Tip: To download a document, right-click and select "Save Link As..."
A Degraded Service Event is generated when a significant outage occurs in the ECHO Operational system. The purpose of this document is to provide a high level and detailed summary regarding the factors that contributed to the outage. Also included in this document is a detailed timeline of events, NCRs or TTs relating the issues, and future mitigation steps to prevent further outages of the same type.

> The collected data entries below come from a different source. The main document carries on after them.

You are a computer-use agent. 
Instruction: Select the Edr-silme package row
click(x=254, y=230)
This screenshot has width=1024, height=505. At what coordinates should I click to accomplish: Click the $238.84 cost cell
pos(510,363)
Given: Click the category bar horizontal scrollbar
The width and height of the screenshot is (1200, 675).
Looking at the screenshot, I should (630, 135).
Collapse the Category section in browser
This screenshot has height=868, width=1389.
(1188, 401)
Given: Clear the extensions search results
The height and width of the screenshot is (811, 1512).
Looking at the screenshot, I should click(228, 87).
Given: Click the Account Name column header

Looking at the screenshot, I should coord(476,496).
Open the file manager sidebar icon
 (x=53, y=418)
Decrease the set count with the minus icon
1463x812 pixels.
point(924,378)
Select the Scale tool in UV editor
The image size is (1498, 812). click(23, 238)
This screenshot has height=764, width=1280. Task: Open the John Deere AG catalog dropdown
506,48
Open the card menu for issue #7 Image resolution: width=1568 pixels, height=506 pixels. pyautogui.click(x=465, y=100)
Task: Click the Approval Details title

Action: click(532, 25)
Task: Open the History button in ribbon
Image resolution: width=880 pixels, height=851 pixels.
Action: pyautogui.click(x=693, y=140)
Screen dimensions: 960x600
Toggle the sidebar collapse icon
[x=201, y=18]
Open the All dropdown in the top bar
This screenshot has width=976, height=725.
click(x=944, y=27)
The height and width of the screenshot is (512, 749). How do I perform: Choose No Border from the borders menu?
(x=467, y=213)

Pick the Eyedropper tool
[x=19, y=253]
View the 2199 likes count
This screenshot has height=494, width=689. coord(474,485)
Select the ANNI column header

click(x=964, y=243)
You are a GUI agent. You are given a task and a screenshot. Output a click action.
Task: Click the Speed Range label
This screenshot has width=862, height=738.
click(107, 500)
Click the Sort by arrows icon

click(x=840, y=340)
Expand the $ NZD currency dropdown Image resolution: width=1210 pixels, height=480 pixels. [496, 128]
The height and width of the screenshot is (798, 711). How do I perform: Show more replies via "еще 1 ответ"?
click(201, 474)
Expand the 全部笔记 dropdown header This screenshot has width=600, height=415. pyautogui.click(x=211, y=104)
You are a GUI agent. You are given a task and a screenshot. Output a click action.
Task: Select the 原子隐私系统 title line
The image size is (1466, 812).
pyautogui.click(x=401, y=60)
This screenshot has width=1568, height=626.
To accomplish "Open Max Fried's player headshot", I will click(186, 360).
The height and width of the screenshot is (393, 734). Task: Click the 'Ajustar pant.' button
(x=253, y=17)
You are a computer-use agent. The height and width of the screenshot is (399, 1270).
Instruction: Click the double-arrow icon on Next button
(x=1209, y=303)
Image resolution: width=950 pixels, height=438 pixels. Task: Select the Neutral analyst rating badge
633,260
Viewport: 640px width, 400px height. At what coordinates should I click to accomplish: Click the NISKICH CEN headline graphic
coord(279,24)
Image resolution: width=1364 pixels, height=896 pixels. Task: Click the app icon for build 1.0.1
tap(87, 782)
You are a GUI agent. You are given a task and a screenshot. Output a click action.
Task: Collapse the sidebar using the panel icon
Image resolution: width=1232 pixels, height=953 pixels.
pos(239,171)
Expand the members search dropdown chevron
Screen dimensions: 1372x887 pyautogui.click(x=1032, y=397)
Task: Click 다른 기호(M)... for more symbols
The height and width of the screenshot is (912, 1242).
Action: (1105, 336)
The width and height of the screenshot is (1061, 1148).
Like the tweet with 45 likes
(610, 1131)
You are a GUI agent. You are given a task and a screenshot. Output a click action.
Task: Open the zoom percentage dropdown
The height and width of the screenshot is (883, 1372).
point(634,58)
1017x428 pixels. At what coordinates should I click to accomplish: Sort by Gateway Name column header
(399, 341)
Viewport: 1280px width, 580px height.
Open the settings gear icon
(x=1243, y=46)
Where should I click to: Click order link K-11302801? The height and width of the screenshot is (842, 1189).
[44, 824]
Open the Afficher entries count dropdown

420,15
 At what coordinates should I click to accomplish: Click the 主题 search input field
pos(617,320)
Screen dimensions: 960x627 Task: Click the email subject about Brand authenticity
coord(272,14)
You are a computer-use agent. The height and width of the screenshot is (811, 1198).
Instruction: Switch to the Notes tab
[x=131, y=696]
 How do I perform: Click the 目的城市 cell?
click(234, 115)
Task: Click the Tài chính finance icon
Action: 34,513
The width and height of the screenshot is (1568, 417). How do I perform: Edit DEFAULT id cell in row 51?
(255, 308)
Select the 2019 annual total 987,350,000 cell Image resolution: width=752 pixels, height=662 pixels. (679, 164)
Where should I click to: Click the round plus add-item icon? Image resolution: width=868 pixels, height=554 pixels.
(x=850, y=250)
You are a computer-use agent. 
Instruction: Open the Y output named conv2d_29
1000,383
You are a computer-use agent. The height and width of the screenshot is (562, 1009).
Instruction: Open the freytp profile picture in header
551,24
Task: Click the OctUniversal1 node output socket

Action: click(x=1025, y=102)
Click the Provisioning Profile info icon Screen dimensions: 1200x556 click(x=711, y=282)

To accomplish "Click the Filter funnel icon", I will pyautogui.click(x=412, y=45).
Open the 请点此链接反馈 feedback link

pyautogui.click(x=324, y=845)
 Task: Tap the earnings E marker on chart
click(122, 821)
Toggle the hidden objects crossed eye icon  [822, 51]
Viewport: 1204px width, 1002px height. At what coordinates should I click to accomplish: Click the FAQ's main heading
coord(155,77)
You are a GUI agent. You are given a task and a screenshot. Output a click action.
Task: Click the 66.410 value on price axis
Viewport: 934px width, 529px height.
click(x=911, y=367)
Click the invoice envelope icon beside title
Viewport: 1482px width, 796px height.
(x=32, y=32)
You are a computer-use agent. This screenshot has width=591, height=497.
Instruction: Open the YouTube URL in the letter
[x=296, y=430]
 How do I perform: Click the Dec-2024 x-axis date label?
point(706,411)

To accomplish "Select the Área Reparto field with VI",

Degraded Service Events are available for the following years.
2013 2012 2011 2010 2009
April 5th, 2013 Degraded Service Event
All of the operations services provided by ECHO systems experienced an outage Friday, 04/-5/13 at 17:20. The outage was noted by an external monitoring system. All Operations servers were up and online for the entire period. The systems automatically recovered four (4) minutes after the initial outage alert.
March 8th, 2013 Degraded Service Event
Intermittent outages of Operations were observed from 7:00pm EST onwards. This was due to an issue with NetOps’ primary DNS. The outages were not sustained enough for the switchover to the secondary DNS to kick in. This was performed manually at around 8:00pm and full connectivity was restored at 9:07pm.
March 6th, 2013 Degraded Service Event
Concurrent hits on the catalog-rest query metrics endpoint caused a performance hit severe enough to lock up all our catalog-rest nodes in Operations preventing access to new queries.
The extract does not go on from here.